Creatives on the project:
- Monika Rhue, project director and JCSU director of library services and curation
- Janelle Dunlap, creative director
- Interior designer Quintel Gwinn designed Open Book
- Sculptor Stephen Hayes designed Beacon of Light
- Lavonte Hines created the soundtracks and videos
- Marcus Kiser, graphic artis
Why it matters: Beacon of Light and Open Book, the featured works in the exhibit, are JCSU’s first outdoor sculptures on campus. RCLM 37 II received a $50,000 grant from the Institute of Museum and Library Services Museum Grants for African American History and Culture.
- The exhibit explores how urban renewal displaced Black residents along the corridor, while also focusing on George E. Davis and Henry Lawrence McCrorey.

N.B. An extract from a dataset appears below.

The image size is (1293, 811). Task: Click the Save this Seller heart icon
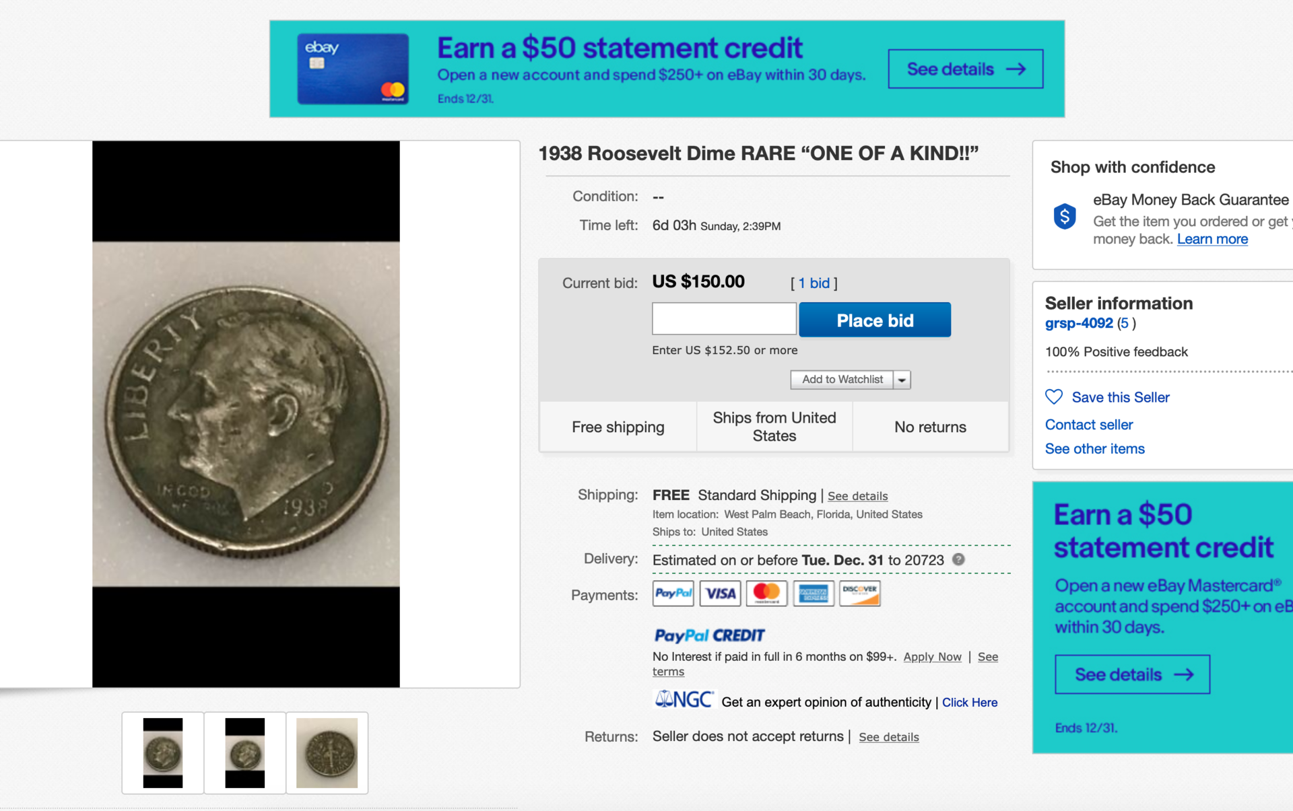pyautogui.click(x=1054, y=397)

Both were former Historic West End residents and advocates for the education of Black people.
- Beacon of Light highlights Biddle Memorial Hall, which was built by students of then-Biddle University in 1884. It alludes to Davis as a beacon for education in Black communities.
- Open Book includes Lawrence’s original handwritten letter, the Future of the Negro, along with images of a young McCrorey and Black craftsmanship.
- “I had been wanting to return to McCrorey’s essay, the Future of the Negro,” Dunlap told Axios. “I didn’t get to use it in the last installation, but I really wanted to figure out some way to use it in this one.”
Davis became the first Black professor at JCSU and the first Black professor at any four-year Black college in the south in 1886.
- He taught math, natural science and sociology for 35 years, becoming the university’s dean of faculty in 1905.
- Davis went on to become a Rosenwald agent, raising more than $600,000 to build schools for Black children across North Carolina. They were known as Rosenwald schools, and he helped establish 5,300.
McCrorey is the longest serving president of JCSU and the second Black president of the university.
- He also attended JCSU, graduating from the school of arts program in 1892 and the theological seminary in 1895.
- McCrorey became JCSU’s president in 1907, serving until 1947.
What’s next: Rhue envisions using the space for outdoor conversations on urban renewal and the history of JCSU.
- “The story can continue in a non-traditional way,” Rhue told Axios.